(Beginning of Records provided)
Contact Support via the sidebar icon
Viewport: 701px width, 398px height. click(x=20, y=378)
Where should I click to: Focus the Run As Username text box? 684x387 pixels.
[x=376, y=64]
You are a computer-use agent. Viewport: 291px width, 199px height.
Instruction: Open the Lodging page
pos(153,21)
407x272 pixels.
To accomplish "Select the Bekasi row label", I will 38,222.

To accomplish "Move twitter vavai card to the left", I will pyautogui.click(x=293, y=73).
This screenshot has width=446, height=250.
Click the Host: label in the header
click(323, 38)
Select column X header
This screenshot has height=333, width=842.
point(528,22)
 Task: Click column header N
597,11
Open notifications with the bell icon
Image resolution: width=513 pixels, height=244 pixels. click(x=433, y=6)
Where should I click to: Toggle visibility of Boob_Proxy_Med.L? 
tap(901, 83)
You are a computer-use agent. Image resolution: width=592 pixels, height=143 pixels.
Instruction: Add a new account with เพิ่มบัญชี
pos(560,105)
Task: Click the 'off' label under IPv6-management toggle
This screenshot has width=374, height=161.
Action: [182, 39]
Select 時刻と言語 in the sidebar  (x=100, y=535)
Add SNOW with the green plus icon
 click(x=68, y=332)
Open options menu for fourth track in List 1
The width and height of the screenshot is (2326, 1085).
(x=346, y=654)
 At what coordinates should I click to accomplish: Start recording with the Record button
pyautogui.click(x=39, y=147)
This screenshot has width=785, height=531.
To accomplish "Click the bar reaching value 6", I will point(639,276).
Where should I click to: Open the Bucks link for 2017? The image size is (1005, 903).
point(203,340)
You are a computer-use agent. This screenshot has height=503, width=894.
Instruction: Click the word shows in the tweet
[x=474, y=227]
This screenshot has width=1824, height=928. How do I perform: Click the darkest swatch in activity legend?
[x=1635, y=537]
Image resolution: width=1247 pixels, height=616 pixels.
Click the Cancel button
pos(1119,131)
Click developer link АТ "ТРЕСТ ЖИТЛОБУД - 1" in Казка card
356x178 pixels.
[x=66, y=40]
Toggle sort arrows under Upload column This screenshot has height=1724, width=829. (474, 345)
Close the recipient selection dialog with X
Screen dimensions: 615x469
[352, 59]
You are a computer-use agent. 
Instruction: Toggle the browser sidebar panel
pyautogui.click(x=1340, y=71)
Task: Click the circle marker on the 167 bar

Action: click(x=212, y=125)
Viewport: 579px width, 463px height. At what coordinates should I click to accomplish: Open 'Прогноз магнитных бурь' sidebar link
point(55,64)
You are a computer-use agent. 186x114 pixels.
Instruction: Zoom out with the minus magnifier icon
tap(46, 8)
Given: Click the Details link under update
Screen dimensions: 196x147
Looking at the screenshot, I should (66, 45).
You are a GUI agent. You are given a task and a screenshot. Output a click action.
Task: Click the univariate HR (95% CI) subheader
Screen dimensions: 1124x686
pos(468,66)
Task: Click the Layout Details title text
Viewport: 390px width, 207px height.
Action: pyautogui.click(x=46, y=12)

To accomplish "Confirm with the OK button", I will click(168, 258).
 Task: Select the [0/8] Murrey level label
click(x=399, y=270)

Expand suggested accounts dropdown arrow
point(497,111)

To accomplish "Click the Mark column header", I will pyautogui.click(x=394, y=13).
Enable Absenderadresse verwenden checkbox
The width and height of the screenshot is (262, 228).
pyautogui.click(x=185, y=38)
(End of Records provided)
** Task instructions **
Lines in the listing above that contain the word "computer" must be copied; leave out the rest.

** Response to this task **
You are a computer-use agent. Viewport: 291px width, 199px height.
You are a computer-use agent. Image resolution: width=592 pixels, height=143 pixels.
You are a computer-use agent. This screenshot has height=503, width=894.
You are a computer-use agent. 
You are a computer-use agent. 186x114 pixels.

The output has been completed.